PASSAGE
[Start]
Sunday, April 22, 2012

April 19. Dodge City. Boot Hill Cemetery And Front Street.

Welcome to Dodge City, Kansas,
fittingly called the "Wickedest Little City in America,
"Cowboy Capital of the World,"
"Queen of Cowtowns," and the "Bibulous Babylon of the Frontier."

During the late 1800s,
Dodge City was wide open.
Its infamous Front Street 
was one of the wildest on the frontier,
with one well-stocked saloon for every 20 citizens.
My kind of town.

Cattlemen, mule skinners, buffalo hunters,
soldiers, settlers, gunfighters, and railroad men
thronged the streets,
much to the delight and profit
of card sharks, saloon owners, brothel keepers, and morticians.
Dodge City was the wildest of the early frontier towns,
but law and order was established
with the help of Bat Masterson and Wyatt Earp.

Dodge City began as a stopover on the Santa Fe Trail.
By the 1870s, the town was a station on the railroad.
Buffalo hunting was intense in the area,
and the trading of buffalo meat, hides, and ultimately bones
brought considerable wealth to the town.
By the time the buffaloes had become nearly extinct,
herds of Texas cattle had become the primary source of income,
and Dodge City became one of the largest cattle markets in the country.
To this day, Dodge City remains a major cattle-shipping point
and serves as a supply and trade center for a large wheat-growing region.

A look at the city's early days
is provided by a mural by artist Stan Herd
that adorns the facade on the Bank of America building.
Stan Herd, a Kansas native,
is the world's preeminent representational earthwork artist, 
creating art by digging, disking, mowing, plowing,
  sometimes burning, and otherwise
manipulating acres of green space.
His canvas is the great outdoors -
crop art - literally a farmer's field.
Crop fields are the canvases for his art.

Boot Hill and Front Street
are on the original site of Boot Hill Cemetery.
There's Boot Hill Museum, 
dedicated to the preservation of the history of Dodge City,
and containing thousands of original historic artifacts
depicting life in 1870s Dodge City.
Although other towns use the name "Boot Hill,"
[End]
PROBLEMS AND TASKS
**a)** According to the Dodge City passage, which two men helped establish law and order in the town?
**b)** Return verbatim the part of the entries that opens with the line containing "You are a computer-use" and closes with the line containing "click(102, 39)", including both of those lines.

RECORD LIST
[Start]
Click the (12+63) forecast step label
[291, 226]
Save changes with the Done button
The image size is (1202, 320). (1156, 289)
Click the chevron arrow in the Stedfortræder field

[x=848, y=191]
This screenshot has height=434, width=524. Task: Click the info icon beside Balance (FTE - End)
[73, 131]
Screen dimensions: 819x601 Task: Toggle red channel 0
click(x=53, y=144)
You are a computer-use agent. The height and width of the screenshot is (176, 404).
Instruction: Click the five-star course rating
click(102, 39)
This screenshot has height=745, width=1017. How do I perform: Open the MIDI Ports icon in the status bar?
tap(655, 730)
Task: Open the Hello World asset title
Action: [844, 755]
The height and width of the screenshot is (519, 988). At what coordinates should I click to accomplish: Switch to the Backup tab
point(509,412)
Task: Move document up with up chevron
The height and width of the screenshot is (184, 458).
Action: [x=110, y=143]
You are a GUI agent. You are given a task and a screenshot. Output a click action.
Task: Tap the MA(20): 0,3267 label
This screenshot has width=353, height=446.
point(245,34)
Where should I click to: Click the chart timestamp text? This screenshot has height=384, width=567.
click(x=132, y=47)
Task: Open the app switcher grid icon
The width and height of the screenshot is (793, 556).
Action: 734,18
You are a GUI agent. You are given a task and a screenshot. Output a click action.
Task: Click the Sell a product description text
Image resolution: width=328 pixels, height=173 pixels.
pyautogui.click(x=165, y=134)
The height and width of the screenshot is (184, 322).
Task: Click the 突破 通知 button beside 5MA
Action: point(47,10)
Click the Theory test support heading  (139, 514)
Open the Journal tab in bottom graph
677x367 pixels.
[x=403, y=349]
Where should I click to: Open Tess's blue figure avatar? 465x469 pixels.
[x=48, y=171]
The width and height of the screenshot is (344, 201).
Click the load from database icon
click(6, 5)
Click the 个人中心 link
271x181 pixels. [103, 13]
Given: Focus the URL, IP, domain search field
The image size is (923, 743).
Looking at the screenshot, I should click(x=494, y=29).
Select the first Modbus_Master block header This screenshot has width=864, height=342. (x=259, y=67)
[End]
THE SOLUTIONS
**a)** Bat Masterson and Wyatt Earp.

**b)**
You are a computer-use agent. The height and width of the screenshot is (176, 404).
Instruction: Click the five-star course rating
click(102, 39)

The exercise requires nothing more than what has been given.